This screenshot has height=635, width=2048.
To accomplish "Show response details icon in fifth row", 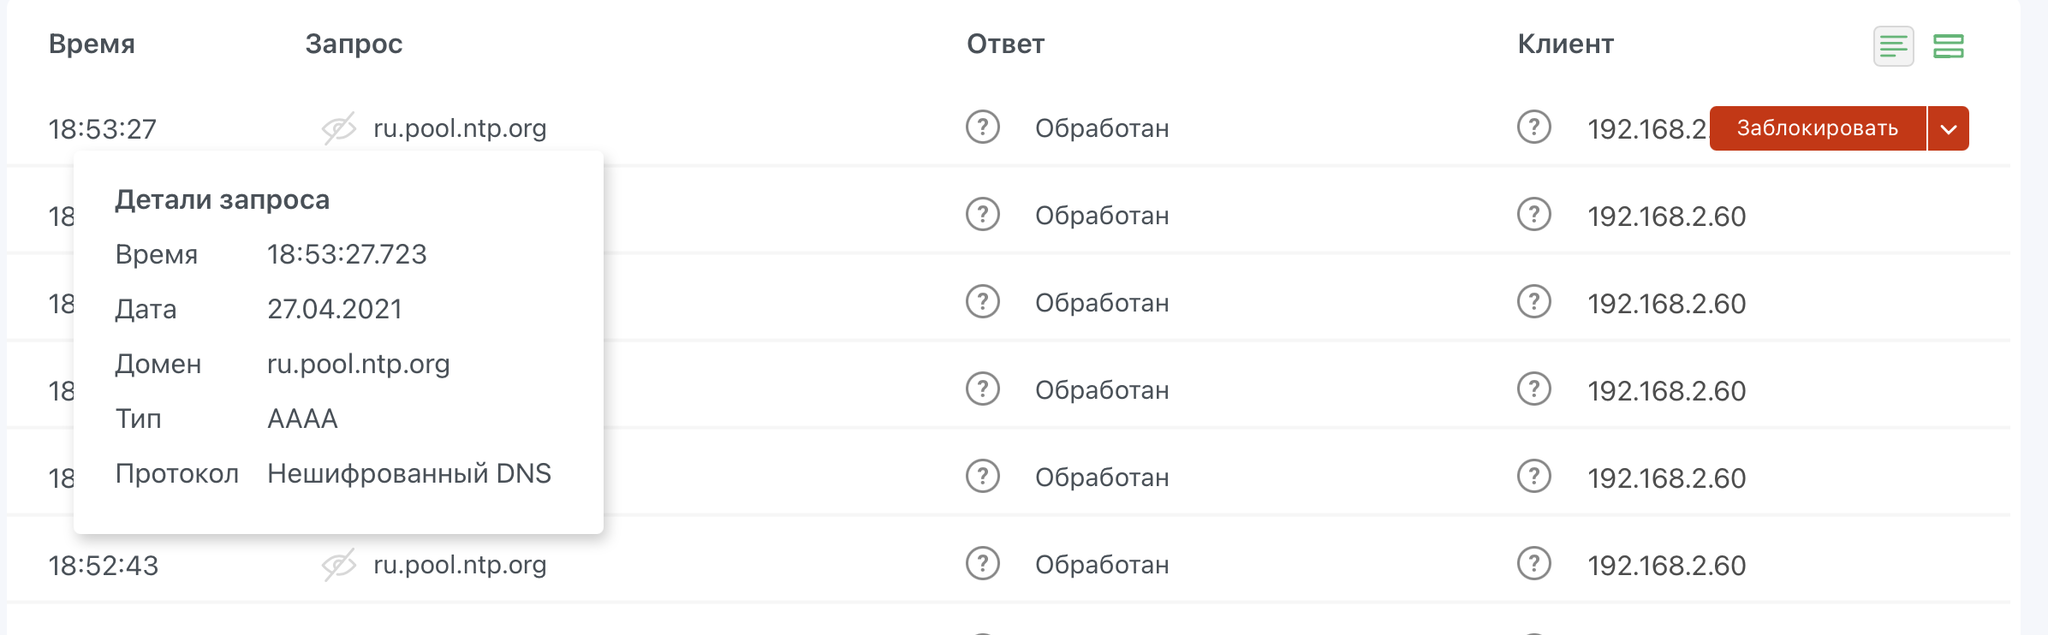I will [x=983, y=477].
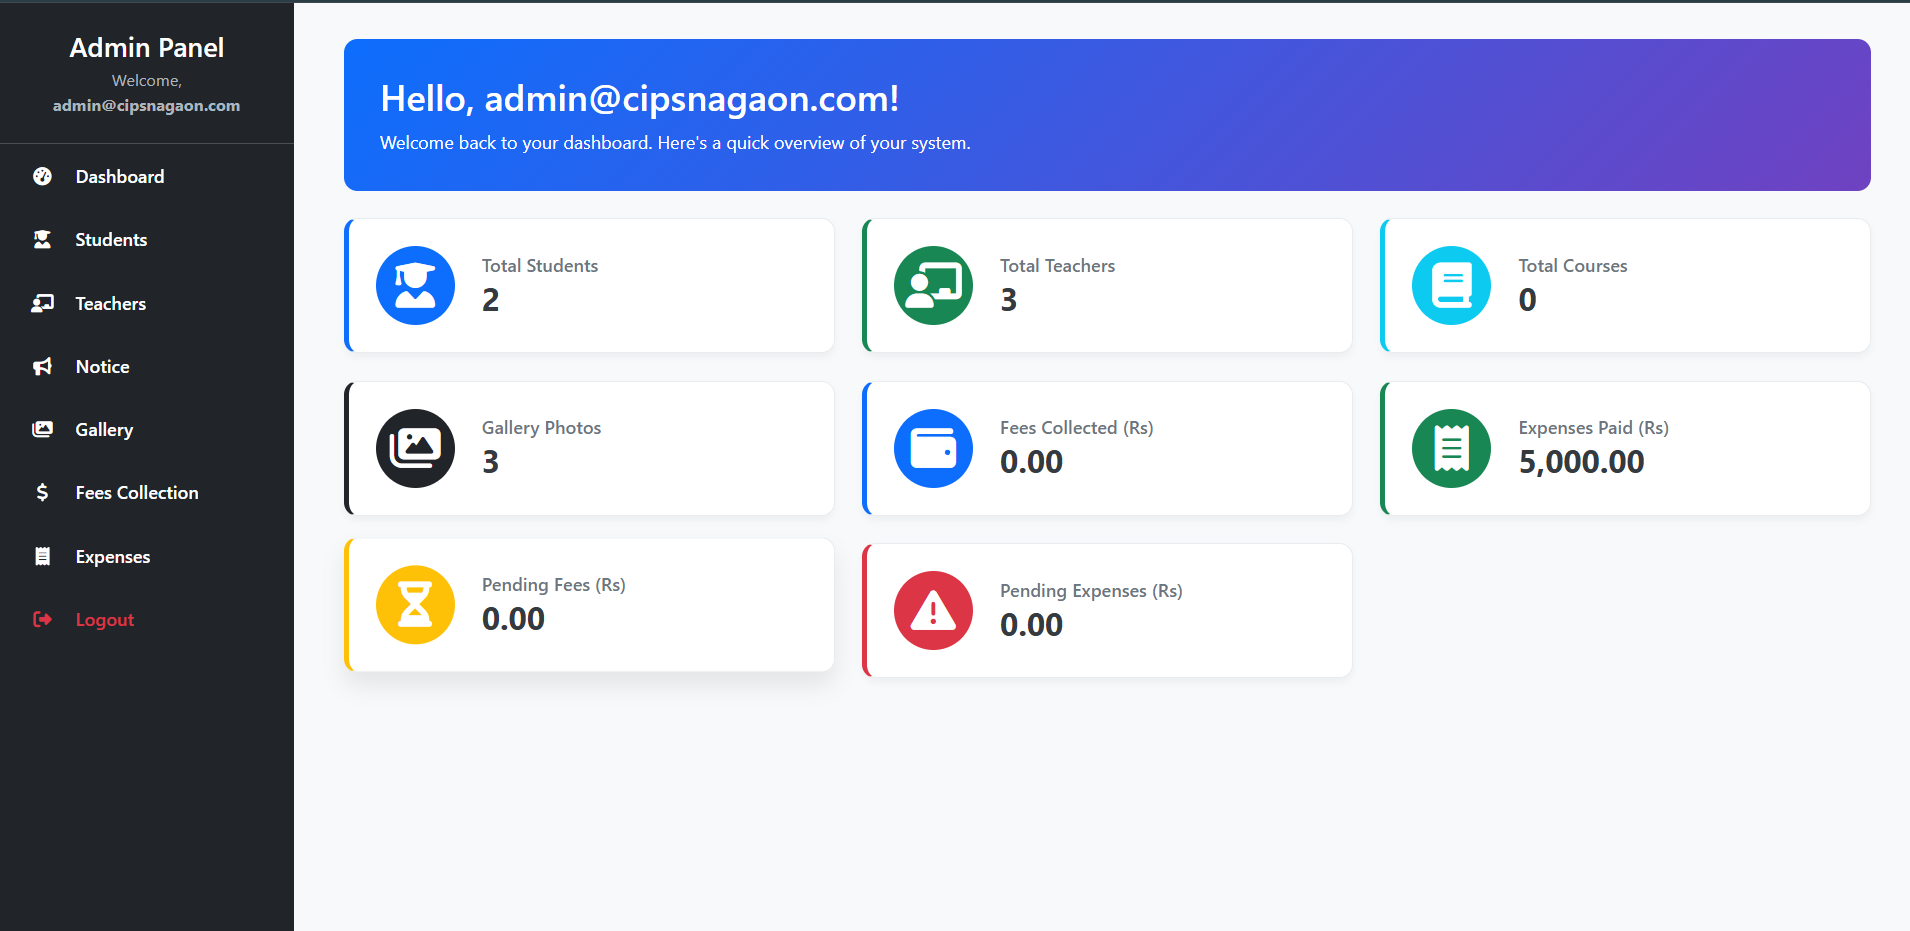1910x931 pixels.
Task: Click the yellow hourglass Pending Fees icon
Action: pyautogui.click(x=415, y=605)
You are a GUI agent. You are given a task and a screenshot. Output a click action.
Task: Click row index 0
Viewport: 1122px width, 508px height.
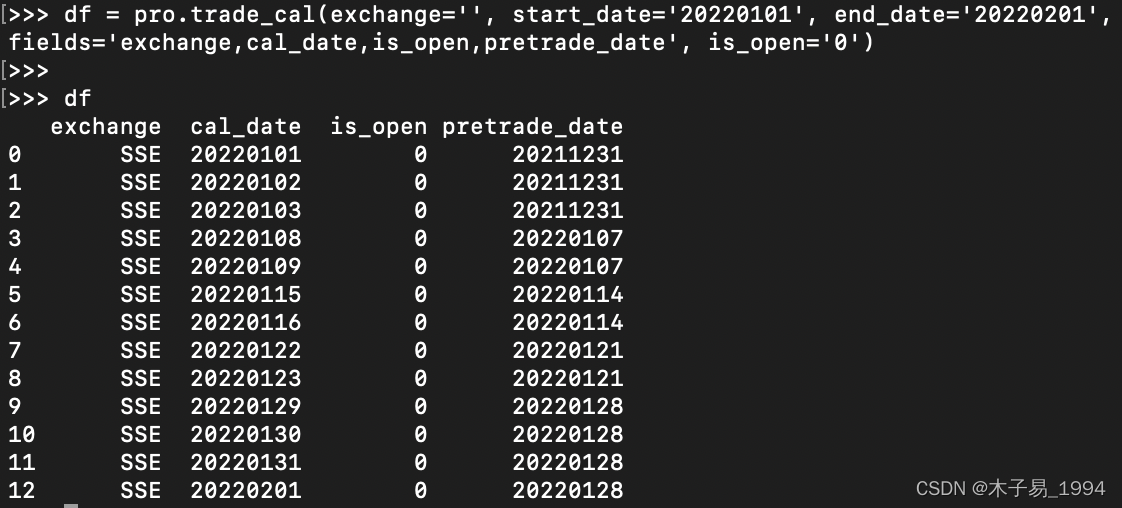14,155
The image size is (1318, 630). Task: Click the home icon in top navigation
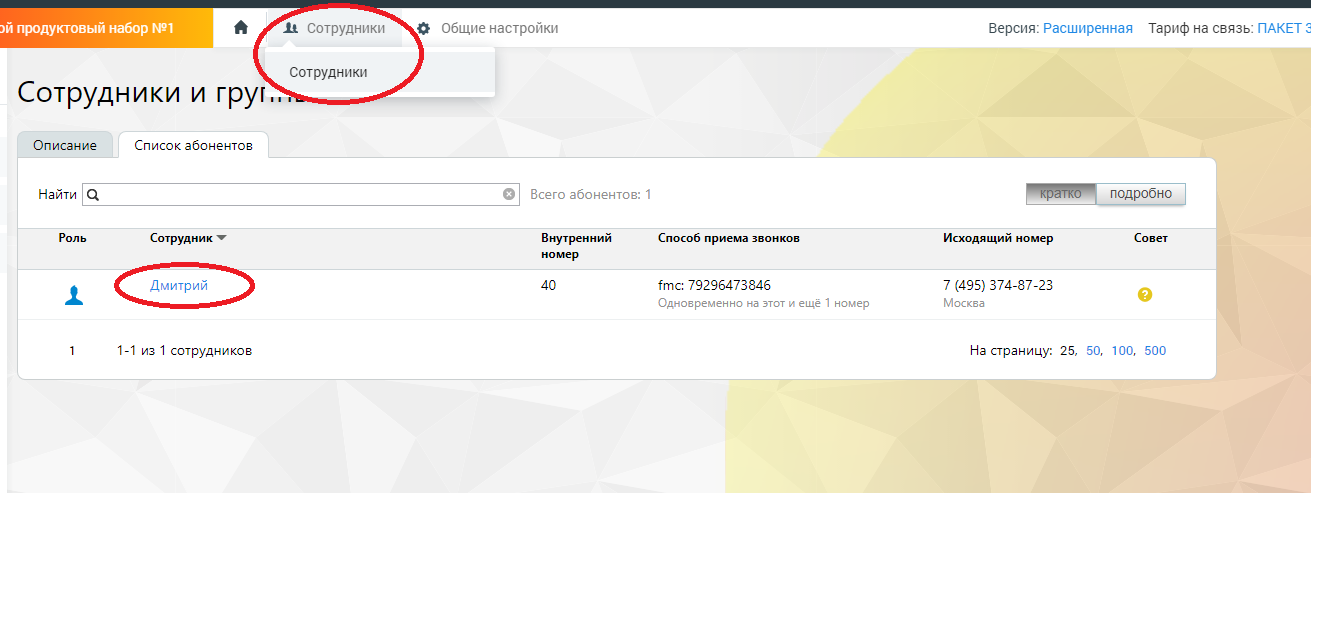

■ What to do:
The reply should consist only of the lines running from the one with "You are a GUI" through the end of the material, both included, copied exactly; please omit pictures.

■ Answer area:
You are a GUI agent. You are given a task and a screenshot. Output a click action.
Task: Click row index 0
Viewport: 1122px width, 508px height.
14,155
The image size is (1318, 630). Task: Click the home icon in top navigation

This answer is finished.